I get requests for therapy from a lot of young couples.  This surprised me at the beginning.  When I was first learning about working with couples I read that couples often don't seek help until their patterns of negative interaction have been set for six years or more.  I expected to see a lot of couples in their late thirties or forties with kids.  Instead, many of the couples I see have been together for two to five years and are without children.  At first it was hard for me to get my head around the idea of people in their twenties seeking couple's therapy three years into a relationship.  The conflicts they bring to therapy are not the long-standing, cumulative resentments of a couple who have been together for fifteen or twenty years.  And without kids in the mix the collateral damage of choosing to end a relationship rather than work on changing difficult patterns is definitely less.  But when I speak with them, most of these young couples describe real challenges.  The value they place on their relationships is usually high.  And as one client told me, "We want to get this right, now, to set a strong foundation." 
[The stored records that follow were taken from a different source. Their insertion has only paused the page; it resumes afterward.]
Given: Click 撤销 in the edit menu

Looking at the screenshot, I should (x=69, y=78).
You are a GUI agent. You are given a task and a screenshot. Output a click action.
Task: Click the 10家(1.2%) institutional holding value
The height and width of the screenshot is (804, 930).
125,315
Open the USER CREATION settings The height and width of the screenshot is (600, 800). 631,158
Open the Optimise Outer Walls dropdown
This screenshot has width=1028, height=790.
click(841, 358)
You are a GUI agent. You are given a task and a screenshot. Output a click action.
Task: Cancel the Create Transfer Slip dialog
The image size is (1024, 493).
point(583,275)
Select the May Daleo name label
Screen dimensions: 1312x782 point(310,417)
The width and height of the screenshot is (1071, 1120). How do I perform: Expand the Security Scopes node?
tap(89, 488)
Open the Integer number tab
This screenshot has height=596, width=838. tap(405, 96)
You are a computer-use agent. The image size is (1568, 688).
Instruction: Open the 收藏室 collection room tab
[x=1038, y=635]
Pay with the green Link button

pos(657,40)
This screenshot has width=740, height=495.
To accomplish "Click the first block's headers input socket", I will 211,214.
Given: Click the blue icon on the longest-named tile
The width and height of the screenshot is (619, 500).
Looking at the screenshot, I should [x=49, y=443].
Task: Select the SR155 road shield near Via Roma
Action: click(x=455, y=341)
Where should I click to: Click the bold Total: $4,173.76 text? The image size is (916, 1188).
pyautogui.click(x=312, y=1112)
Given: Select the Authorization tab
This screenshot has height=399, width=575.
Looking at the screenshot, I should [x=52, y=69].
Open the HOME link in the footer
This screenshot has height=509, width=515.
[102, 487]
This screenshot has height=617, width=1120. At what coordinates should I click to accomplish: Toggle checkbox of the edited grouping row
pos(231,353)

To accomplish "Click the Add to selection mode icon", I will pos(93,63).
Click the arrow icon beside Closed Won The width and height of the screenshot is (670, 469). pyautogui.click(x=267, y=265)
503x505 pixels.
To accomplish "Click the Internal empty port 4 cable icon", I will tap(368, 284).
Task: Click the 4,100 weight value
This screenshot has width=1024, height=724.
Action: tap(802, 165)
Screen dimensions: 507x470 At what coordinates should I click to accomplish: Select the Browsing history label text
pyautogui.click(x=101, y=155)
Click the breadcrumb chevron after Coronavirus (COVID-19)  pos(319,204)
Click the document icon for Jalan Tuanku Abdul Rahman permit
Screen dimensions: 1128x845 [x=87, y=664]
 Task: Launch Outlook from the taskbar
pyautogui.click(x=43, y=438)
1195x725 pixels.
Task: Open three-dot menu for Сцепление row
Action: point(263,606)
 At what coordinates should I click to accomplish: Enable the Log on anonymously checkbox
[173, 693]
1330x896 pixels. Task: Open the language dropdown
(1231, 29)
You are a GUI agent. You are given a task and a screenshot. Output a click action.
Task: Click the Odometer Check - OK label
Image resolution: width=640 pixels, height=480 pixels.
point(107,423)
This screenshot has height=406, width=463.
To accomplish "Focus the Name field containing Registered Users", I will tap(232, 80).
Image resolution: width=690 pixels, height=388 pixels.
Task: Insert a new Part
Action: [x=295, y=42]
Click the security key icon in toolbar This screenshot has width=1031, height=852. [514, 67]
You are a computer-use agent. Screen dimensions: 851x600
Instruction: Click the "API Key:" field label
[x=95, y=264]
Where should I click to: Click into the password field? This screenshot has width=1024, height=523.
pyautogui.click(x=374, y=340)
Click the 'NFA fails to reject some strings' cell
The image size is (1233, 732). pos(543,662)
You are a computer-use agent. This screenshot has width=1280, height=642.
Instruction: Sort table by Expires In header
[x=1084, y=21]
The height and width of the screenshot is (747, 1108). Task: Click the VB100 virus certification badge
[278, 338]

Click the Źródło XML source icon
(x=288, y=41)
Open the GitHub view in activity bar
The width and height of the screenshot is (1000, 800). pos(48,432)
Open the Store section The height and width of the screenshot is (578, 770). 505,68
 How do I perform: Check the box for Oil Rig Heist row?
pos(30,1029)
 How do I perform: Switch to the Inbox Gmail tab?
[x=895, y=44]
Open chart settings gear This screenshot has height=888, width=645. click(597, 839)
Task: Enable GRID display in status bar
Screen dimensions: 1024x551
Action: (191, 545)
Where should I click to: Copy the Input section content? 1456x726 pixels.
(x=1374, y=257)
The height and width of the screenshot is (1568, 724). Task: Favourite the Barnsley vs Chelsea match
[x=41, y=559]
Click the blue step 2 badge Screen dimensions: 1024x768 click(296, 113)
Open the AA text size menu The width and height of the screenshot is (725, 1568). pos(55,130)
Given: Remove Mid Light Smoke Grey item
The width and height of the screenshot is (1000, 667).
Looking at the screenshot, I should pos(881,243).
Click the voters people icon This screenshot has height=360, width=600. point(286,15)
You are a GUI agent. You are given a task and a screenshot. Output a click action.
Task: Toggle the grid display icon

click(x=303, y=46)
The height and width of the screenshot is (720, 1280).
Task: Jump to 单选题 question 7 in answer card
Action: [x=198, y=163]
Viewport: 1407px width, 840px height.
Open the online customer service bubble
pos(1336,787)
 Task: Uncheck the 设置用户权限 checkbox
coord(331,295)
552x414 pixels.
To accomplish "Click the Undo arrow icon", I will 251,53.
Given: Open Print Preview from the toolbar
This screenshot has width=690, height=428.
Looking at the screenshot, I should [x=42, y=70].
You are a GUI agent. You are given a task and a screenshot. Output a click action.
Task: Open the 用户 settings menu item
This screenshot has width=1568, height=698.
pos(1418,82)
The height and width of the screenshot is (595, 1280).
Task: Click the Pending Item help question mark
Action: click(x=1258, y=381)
There are probably a couple of reasons why I see more young couples than I expected, more than perhaps I would have seen if I was practicing twenty years ago.  One, I work on a sliding scale, so  young couples with less disposable income who are looking come my way.  Two, stigma around couple's therapy may have decreased.  The third factor, I think, is generational.  Unlike previous generations, people in their twenties and early thirties have been living with the sense that lifelong couple-hood is unlikely to succeed.  They have grown up with the idea that as many committed long-term relationships fail as succeed (the much bandied 50% divorce rate number for the US has never been that meaningful.  The odds of a particular relationship staying together for life are probably higher.  A 2005 article in the NYT article gives a good run down of the difficulties with the 50% number).  They have seen long-time married couples at close range that were full of anger and hurt, either their parents or friends of their parents.  It is my sense that many of the young couples I see, feel that they are doing something very nearly counter-cultural and difficult by trying to stay together and stay loving for the long haul.  Viewing staying together in a loving relationship as hard may make some couples more likely to seek help earlier that they otherwise might.